A recent commentary (Jacobs DB, Sommers BD, NEJM 2015; 372; 399-402) highlighted a growing problem. Many insurers are using drug benefit plans to dissuade sicker people from enrolling in their plans.
Prior to the Affordable Care Act (ACA), insurers charged high premiums to people with chronic conditions. The ACA attempted to address this problem; in fact, the “individual mandate” was necessary to make sure that insurance companies had enough healthy people in their insurance pool to make it financially feasible.
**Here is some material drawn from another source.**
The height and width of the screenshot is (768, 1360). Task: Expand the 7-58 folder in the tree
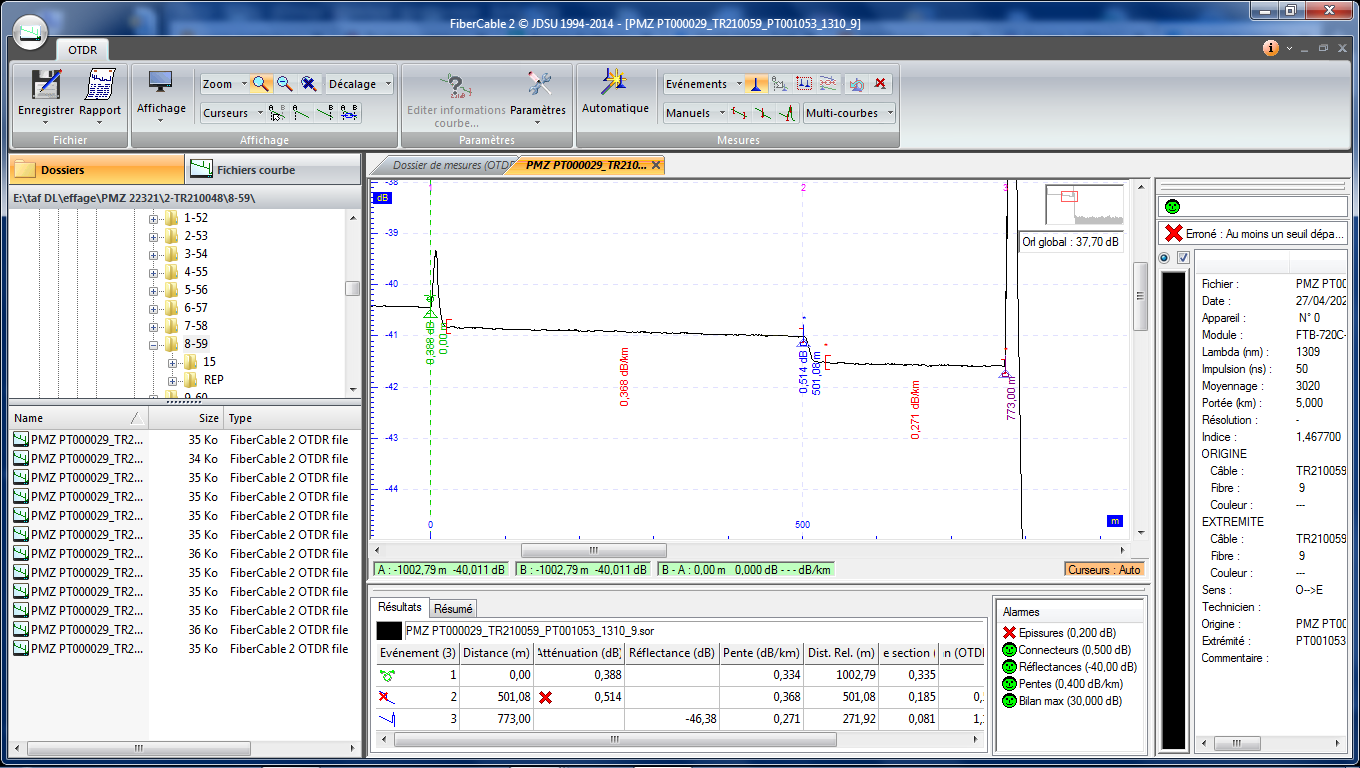click(x=154, y=326)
Yet, insurance companies make more money if they can limit insuring sicker, chronically-ill people. One way this is happening is through “Adverse Tiering” which substantially increases out-of-pocket expenses for individuals with HIV, cancer, diabetes, mental illness, and arthritis. The difference in out-of-pocket costs, for example, with for each HIV drug was more than $3000 (on average) between adverse-tiered plans and those that were not adverse-tiered. Even for generic drugs, the cost was nearly a $2000 difference.
A few problems with this approach:
- Insurer’s drug prices are not usually available to public when choosing a plan; thus, these higher out-of-pocket costs are often unanticipated. (*Price transparency could accelerate rather than hinder this process.)
- If sicker patients flock to plans without “adverse tiering,” this could make these non-adverse-tiered plans lose money and result in similar design to avoid “adverse selection.”
Conclusion: “Preventing [this adverse tiering and] other forms of financial discrimination on the basis of health status — with the attendant risks of adverse selection in the marketplace –will require ongoing oversight.”